Compact Syntax for RELAX NG

This document describes the Compact Syntax for RELAX NG (a schema language for XML). The design goals of this syntax are:

The syntax is similar to the type syntax in the XQuery 1.0 Formal Semantics W3C Working Draft.

BNF

The syntax is defined by the following BNF:

topLevel ::= decl* topLevelBody

topLevelBody ::= pattern | grammar

decl ::=
  "namespace" identifier "=" (literal | "inherit")
  | "default" "namespace" identifier? "=" (literal | "inherit")
  | "datatypes" identifier "=" literal

pattern ::=
  particle
  | particle ("|" particle)+
  | particle ("," particle)+
  | particle ("&" particle)+
  | exceptParticle

particle ::= annotations primary followAnnotations occurrence?

exceptParticle ::=
  annotations datatypeName params? "-" annotations primary followAnnotations

primary ::=
  "(" pattern ")"
  | "element" nameClass "{" pattern "}"
  | "attribute" nameClass "{" pattern "}"
  | "mixed" "{" pattern "}"
  | "empty"
  | "notAllowed"
  | "text"
  | "list" "{" pattern "}"
  | datatypeName params?
  | datatypeName? datatypeValue
  | "grammar" "{" grammar "}"
  | ref
  | "parent" ref
  | "externalRef" literal inherit?

occurrence = ("*" | "+" | "?") followAnnotations

nameClass ::=
  basicNameClass followAnnotations
  | basicNameClass followAnnotations ("|" basicNameClass followAnnotations)+
  | openNameClass "-" basicNameClass followAnnotations

basicNameClass ::=
  annotations (identifier | CName)
  | openNameClass
  | annotations "(" nameClass ")"

openNameClass ::= annotations (nsName | anyName)

ref ::= identifierNotKeyword

datatypeName ::= CName | "string" | "token"

datatypeValue ::= literal

params ::= "{" (annotations identifier "=" literal)+ "}"

grammar ::= (definition | include | div | annotationElementNotKeyword)*

definition ::= annotations subject ("=" | "|=" | "&=") pattern

subject ::= "start" | identifierNotKeyword

include ::= annotations "include" literal inherit? includeBody?

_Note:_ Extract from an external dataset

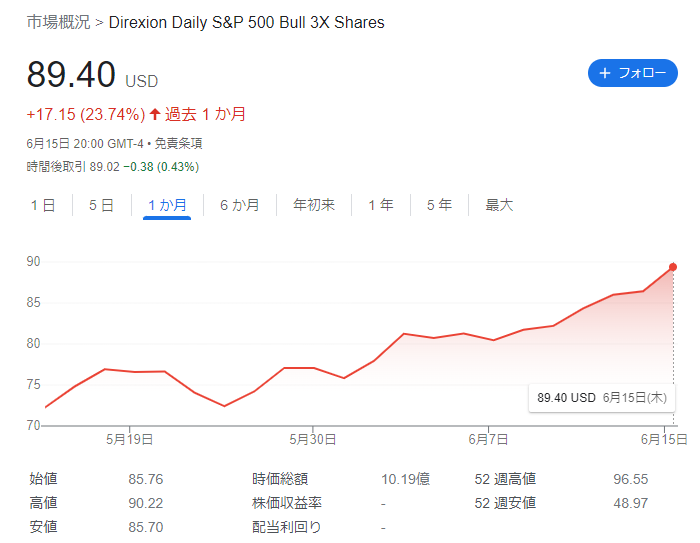Select the 1か月 range tab
Image resolution: width=700 pixels, height=543 pixels.
(x=167, y=205)
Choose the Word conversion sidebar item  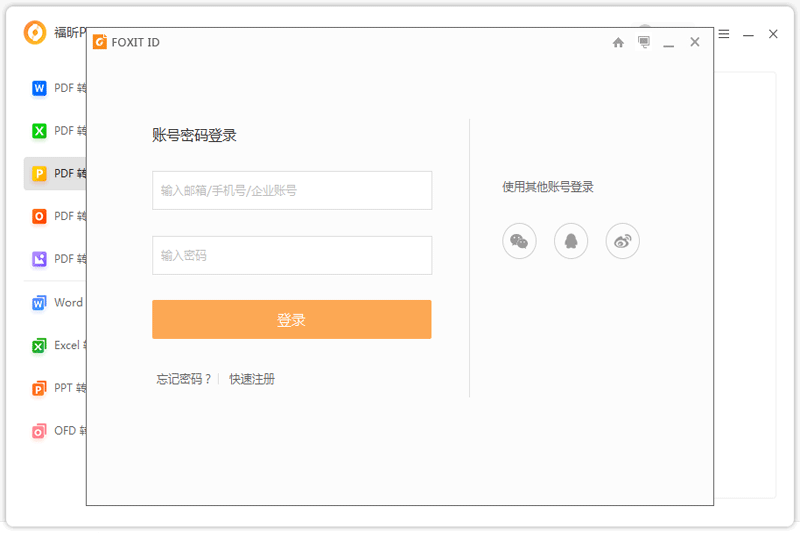click(55, 303)
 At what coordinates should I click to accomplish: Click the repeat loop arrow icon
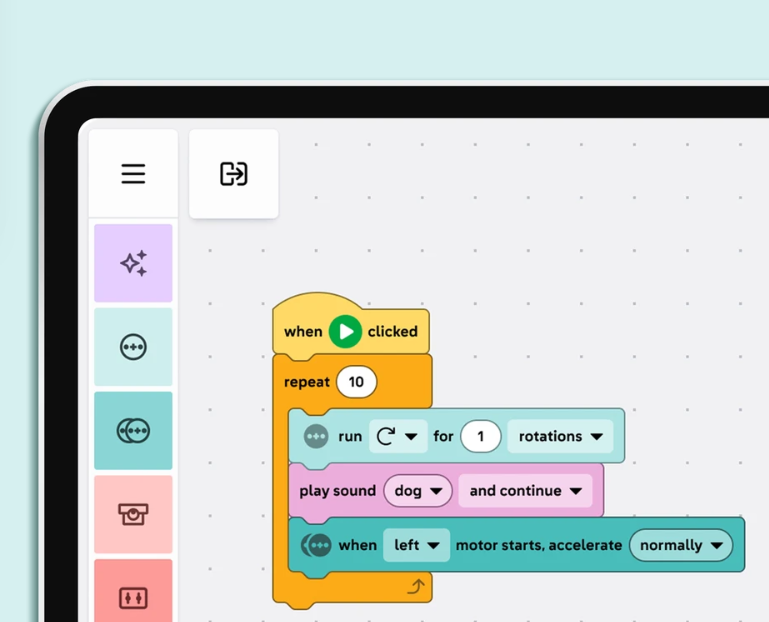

includeBody ::= "{" (definition | includeDiv | annotationElementNotKeyword)* "}"

div ::= annotations "div" "{" grammar "}"

includeDiv ::= annotations "div" includeBody

inherit ::= "inherit" "=" identifier

followAnnotations ::= (">>" annotationElement)*

annotations ::= documentation* otherAnnotation?

otherAnnotation ::= "[" prefixedAnnotationAttribute* annotationElement* "]"

annotationAttribute ::= (identifier | CName) "=" literal

prefixedAnnotationAttribute ::= CName "=" literal

annotationElement ::= (identifier | CName) annotationElementBody

annotationElementNotKeyword ::=
  (identifierNotKeyword | CName) annotationElementBody

annotationElementBody ::=
  "[" annotationAttribute* (annotationElement | literal)* "]"

identifierNotKeyword ::= identifier - keyword

identifier ::= NCName | escapedIdentifier

keyword ::=
  "attribute" | "default" | "datatypes" | "div" | "element"
  | "empty" | "externalRef" | "grammar" | "include" | "inherit"
  | "list" | "mixed" | "namespace" | "notAllowed" | "parent"
  | "start" | "string" | "text" | "token"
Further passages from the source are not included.